Our relationship is smoother.. Like a lot smoother..
And the kids are realising that you can not pull the wool over either of us anymore.. Because of our talks.. SO its all around better.
And she is a nice person and a fun person to be around.. I must say though I do not want to hang out a lot or do things as a family but the x-mas shopping for SS was good.. That I could do.. We will see how things go in the future.. And it is also one day at a time..
It can happen though...
OMG I am growing up.. LOL..
Happy

Anne 8102's picture

Welcome! My husband's ex is also very uncooperative, negative, etc. I tried really hard to get along with her initially, but you just can't befriend a hostile woman who is screaming at you and calling you ugly names. The best thing for me to do was to totally disengage from HER and just focus on being a good stepmom to the kids when they were with us. I let my husband deal with her and we try to handle things via email, rather than phone, because it's less inflammatory somehow. I wouldn't know how to solve the decision-making problem, because we've never been consulted about or even informed about anything regarding the kids. Forget consulting us beforehand, my skids' mom wouldn't even tell us after the fact!
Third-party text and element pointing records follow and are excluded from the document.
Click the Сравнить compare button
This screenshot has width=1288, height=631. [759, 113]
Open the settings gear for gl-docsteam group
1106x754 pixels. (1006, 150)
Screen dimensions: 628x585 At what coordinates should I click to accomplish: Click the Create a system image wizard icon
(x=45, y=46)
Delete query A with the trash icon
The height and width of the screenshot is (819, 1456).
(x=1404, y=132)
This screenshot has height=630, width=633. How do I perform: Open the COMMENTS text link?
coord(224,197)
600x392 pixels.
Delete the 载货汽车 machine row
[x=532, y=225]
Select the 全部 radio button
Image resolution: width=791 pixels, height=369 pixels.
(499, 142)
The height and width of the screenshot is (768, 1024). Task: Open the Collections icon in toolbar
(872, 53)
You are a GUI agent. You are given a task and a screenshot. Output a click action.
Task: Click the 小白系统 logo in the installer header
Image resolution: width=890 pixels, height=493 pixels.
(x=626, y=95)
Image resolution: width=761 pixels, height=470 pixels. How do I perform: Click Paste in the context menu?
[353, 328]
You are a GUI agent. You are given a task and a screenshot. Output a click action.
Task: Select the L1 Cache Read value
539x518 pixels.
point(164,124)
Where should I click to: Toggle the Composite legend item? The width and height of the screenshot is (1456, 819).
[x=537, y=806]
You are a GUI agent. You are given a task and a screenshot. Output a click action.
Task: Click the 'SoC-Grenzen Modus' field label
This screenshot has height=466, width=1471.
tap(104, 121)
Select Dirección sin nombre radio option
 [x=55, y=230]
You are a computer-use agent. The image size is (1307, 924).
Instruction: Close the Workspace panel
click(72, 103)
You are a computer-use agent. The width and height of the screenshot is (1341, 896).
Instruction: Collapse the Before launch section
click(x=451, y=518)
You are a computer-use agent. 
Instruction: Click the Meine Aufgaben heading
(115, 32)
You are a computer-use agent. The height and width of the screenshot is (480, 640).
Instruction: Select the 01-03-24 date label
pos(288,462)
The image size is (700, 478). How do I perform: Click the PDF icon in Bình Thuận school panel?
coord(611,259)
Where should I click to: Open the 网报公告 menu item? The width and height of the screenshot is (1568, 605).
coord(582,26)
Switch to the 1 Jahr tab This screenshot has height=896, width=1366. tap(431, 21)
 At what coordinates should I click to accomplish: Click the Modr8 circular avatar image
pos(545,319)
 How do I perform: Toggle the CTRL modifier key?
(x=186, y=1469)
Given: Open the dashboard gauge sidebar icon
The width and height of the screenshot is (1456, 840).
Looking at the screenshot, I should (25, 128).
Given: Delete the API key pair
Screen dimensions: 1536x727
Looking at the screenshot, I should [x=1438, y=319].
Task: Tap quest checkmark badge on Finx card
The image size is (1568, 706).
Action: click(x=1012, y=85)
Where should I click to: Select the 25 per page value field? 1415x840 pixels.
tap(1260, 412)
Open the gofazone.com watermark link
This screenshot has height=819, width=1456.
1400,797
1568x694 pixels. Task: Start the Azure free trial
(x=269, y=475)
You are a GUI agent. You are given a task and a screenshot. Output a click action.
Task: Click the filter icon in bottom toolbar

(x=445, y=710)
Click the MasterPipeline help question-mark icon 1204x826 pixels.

I guess the only advice I would have would be to pick your battles carefully. Some things are just not worth fighting over. If you have a legal document to fall back on, you can always go to court, but again, you have to consider whether it's worth fighting that battle and what you would have to gain if you win. Even if you won on a contempt complaint, there's nothing to prevent her from doing it again and then you'd just have to take her back to court. And although she may mellow out over time, she'll never do what you want her to do with any kind of consistency. It's probably one of those situations that you just have to find a way to make the best of and live the best life you can with your stepson in spite of her.

~ Anne ~

vicomtesse's picture

Hi Anne, thanks for the note. I agree with what you've said and I feel that way 90% of the time...the other 10% I just want to drink red wine and key her car. lol We had a VERY good day today with SS, we had our Christmas tradition of Grinchmas and exchanged gifts. Since the evil ex refused to meet us, we had to cancel our initial plans to spend up to Christmas Eve with SS but we made the best of the situation and I feel good that she didn't win this round.

Thanks for the vote of confidence ... this board seems full of very good people and I am looking forward to supporting y'all right back!

Anne 8102's picture

That's great! You know what they say, living well is the best revenge. Be happy in spite of her... it'll steal her thunder and that can be fun to watch!